Saudi Arabia implements cybersecurity framework

Saudi Arabia’s Communications and Information Technology Commission (CITC) announced the implementation of a regulatory framework to beef up cybersecurity in the Kingdom.

The “cybersecurity regulatory framework” for service providers in the communications, IT, and postal (services) sector aims to raise the security levels of service providers.

It seeks to ensure the implementation of adequate cybersecurity measures following the best international practices.

In a statement, CITC said the regulatory framework contains a comprehensive set of cybersecurity requirements and controls that will contribute to regulating the communications, IT, and postal service sectors.

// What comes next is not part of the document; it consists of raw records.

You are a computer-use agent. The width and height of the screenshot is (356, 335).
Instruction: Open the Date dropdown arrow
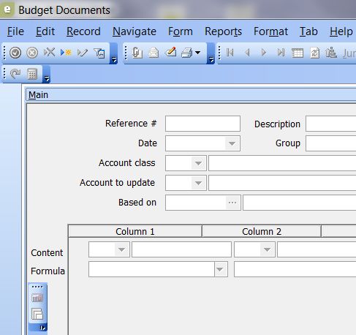[x=232, y=143]
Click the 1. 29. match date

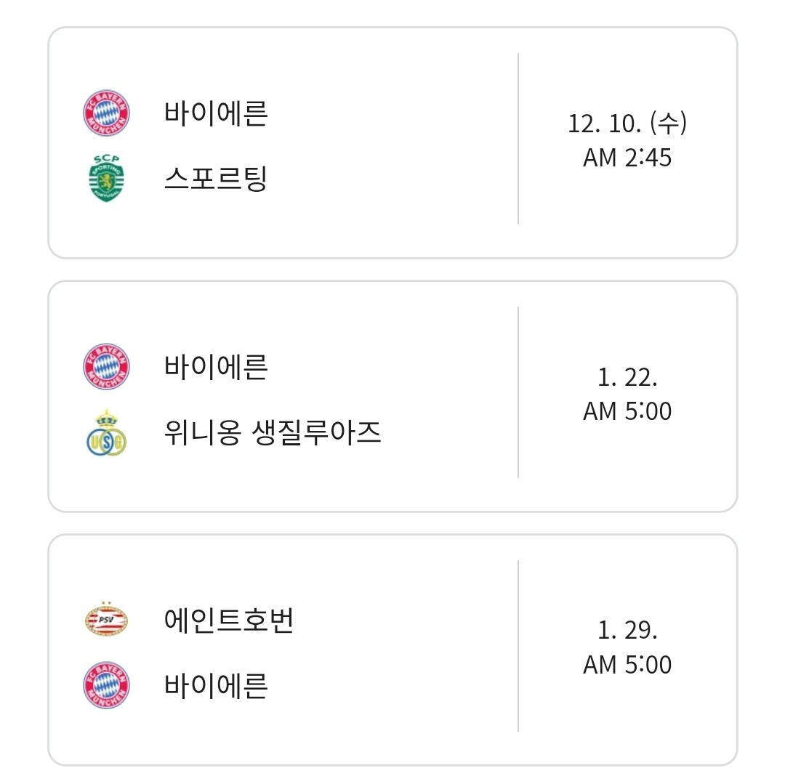click(x=627, y=631)
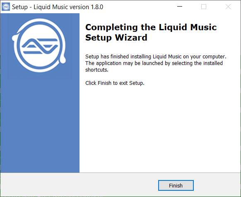241x197 pixels.
Task: Click the large Liquid Music logo
Action: pos(39,46)
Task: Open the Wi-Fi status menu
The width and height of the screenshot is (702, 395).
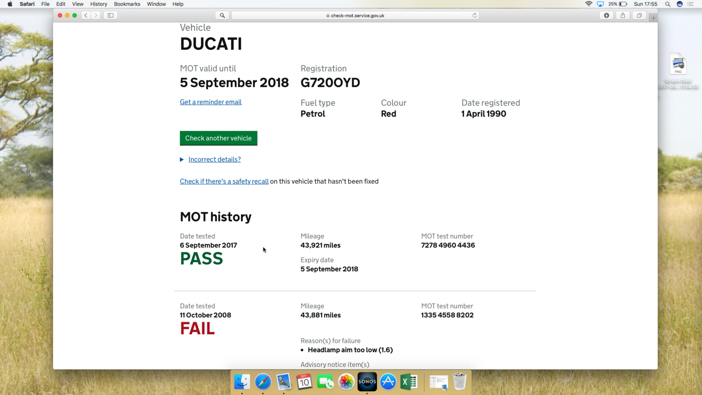Action: (588, 4)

The framework ensures an increase in the level of confidence in the integrity of the infrastructure of service providers, and the application of best practices to develop appropriate cybersecurity measures.

This regulatory framework also requires the adoption of a risk management methodology and the fulfillment of all cybersecurity requirements by service providers to enable them to deal with cyber threats effectively.

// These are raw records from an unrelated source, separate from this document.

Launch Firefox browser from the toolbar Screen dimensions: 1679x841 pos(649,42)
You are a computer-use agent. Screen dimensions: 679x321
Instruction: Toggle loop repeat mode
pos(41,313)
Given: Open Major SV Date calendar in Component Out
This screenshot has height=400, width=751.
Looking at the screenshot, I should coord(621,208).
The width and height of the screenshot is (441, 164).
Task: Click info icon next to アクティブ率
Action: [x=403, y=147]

Saudi Arabia’s Vision 2030 and the National Transformation Program are accelerating primary and digital infrastructure projects intending to raise living standards.

The Kingdom has made notable progress in international indicators. It was ranked the most advanced and reform-driven country according to the World Bank’s “Doing Business” report. It also ranked third globally in terms of 5G networks.

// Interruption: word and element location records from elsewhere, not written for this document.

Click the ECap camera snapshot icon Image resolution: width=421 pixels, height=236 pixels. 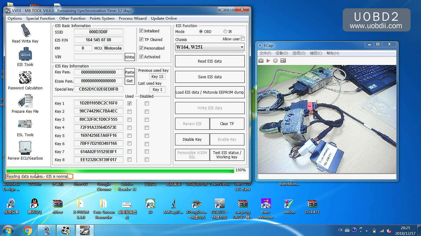coord(261,61)
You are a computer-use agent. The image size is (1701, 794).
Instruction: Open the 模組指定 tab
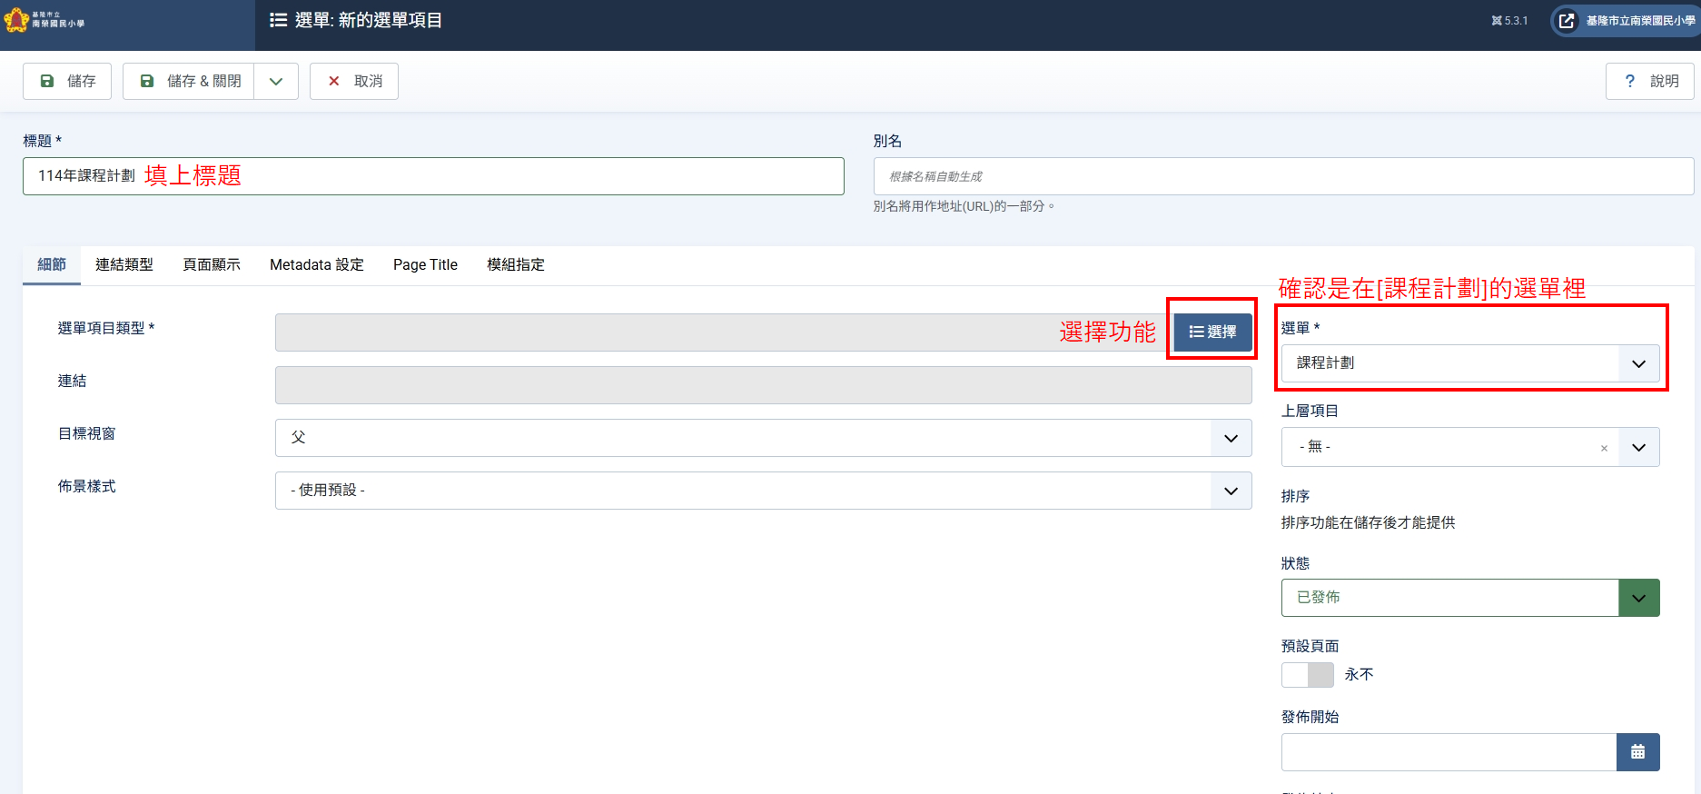pyautogui.click(x=515, y=265)
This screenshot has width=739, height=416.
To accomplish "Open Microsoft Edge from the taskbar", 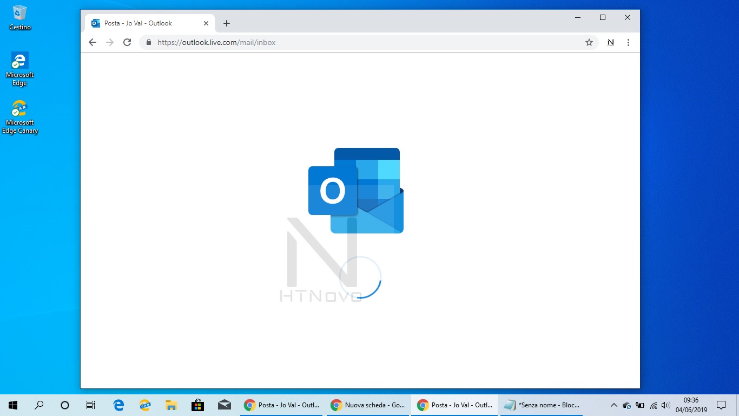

Saudi Arabia’s cybersecurity professionals are also getting a boost through training initiatives to meet the growing threat of cyberattacks.
Dr. Muhammad Khurram Khan, a professor of cybersecurity at King Saud University and founder of the Global Foundation for Cyber Studies and Research, in Washington, DC, earlier told Arab News: “After the Saudi Aramco incident (Shamoon cyberattack) in 2012, the (Saudi) government embarked on a journey to bootstrap its resources toward building a resilient cybersecurity ecosystem to address the cyber risks from internal and external hostile adversaries.

“During the last few years, several local universities have commenced degree programs in cybersecurity to prepare skilled and professional experts to cater for the demand of the local public and private organizations,” he said.